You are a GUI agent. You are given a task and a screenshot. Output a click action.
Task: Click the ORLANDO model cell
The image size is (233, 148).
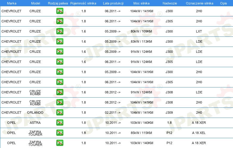pyautogui.click(x=35, y=112)
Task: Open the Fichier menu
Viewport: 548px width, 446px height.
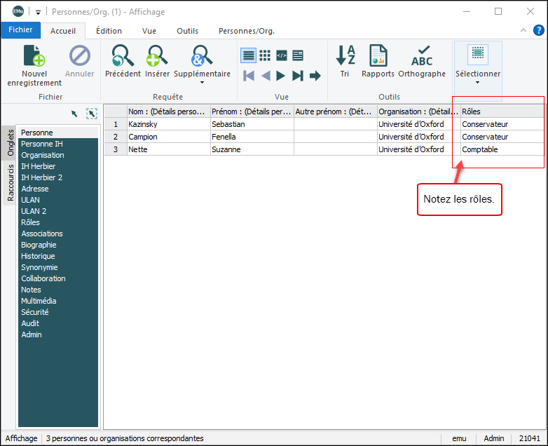Action: pos(20,30)

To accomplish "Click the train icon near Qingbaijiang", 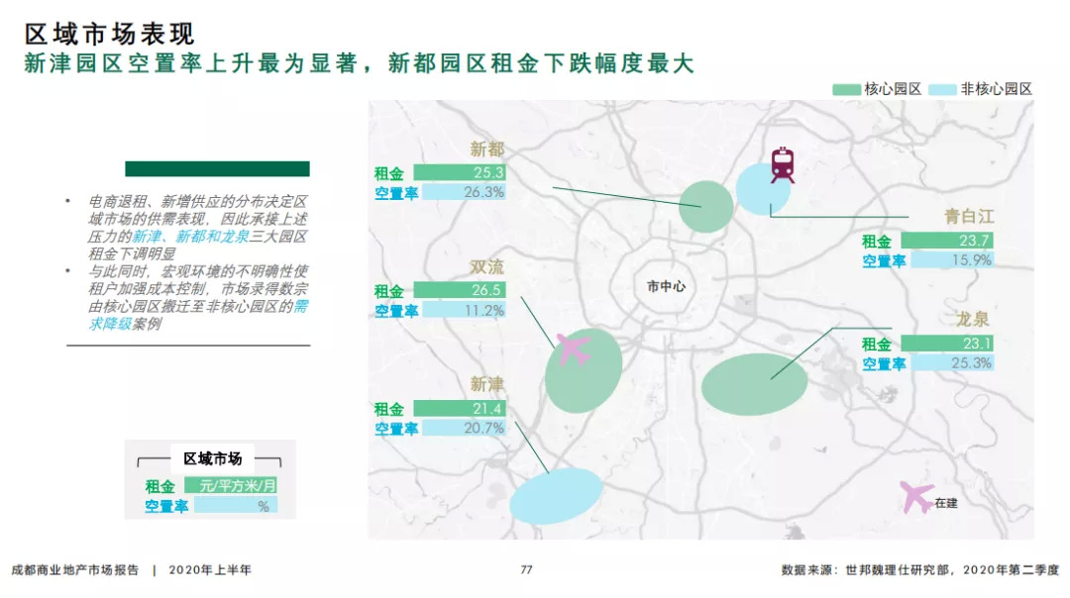I will [783, 165].
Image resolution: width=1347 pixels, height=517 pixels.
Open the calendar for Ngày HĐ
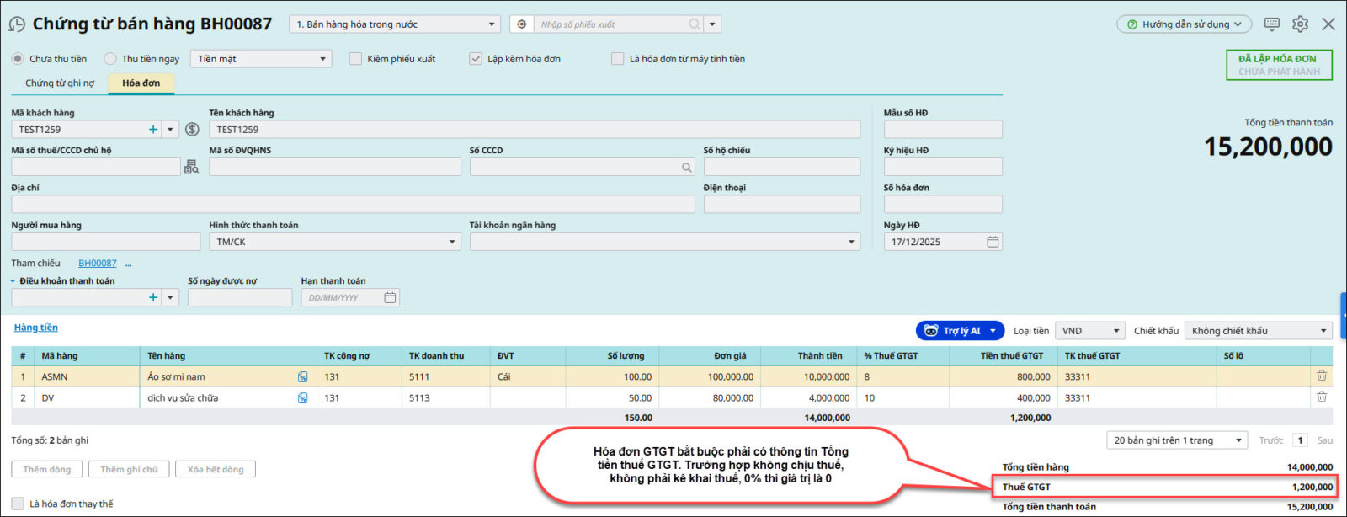pos(993,243)
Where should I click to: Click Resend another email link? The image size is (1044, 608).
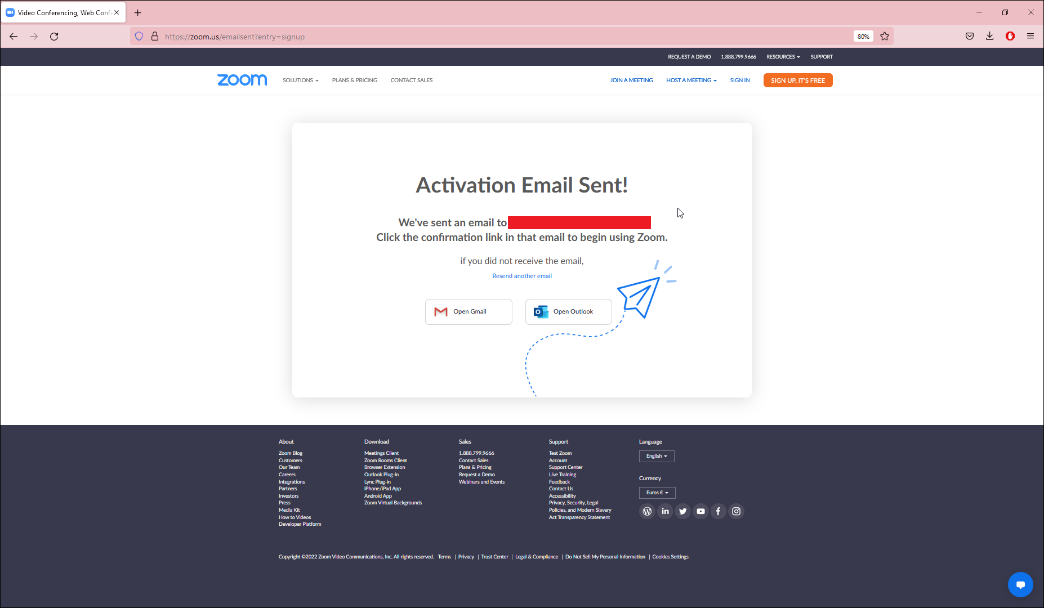pos(522,276)
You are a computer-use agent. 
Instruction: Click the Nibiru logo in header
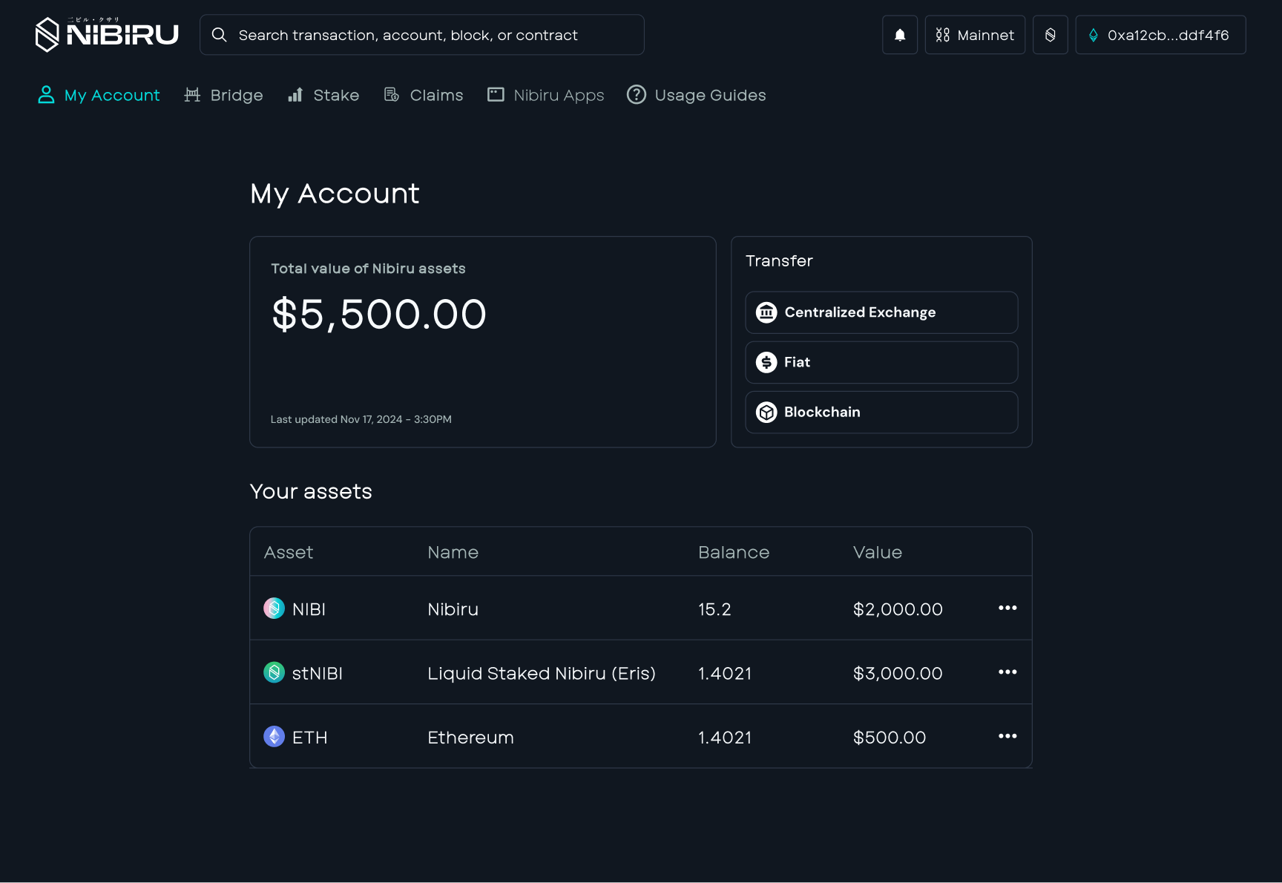coord(107,34)
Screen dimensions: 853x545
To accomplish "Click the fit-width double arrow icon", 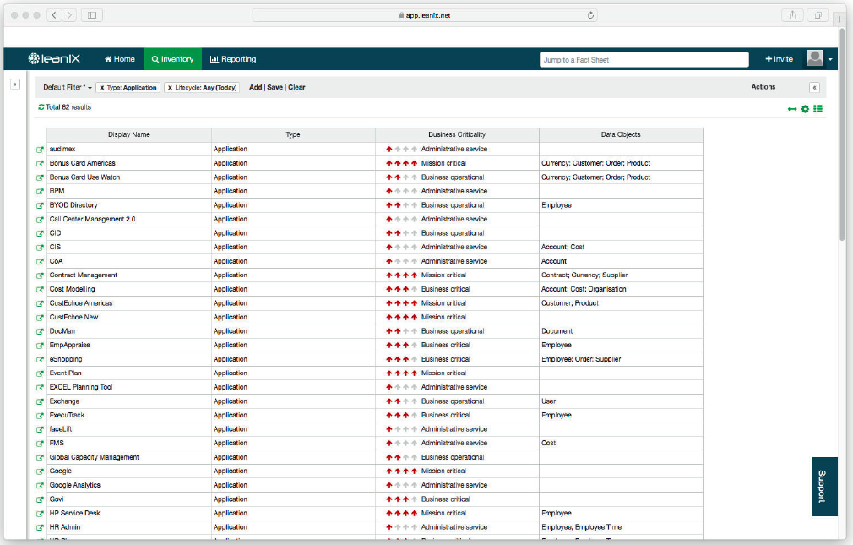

______________________________

| YOUR TASK |
Find the line containing "You are a computer-use agent." and copy it and each line after it through the end of the material, exactly, with no pictures.

| TASK RESULT |
You are a computer-use agent. 
Instruction: Click the Nibiru logo in header
coord(107,34)
Screen dimensions: 853x545
To accomplish "Click the fit-width double arrow icon", 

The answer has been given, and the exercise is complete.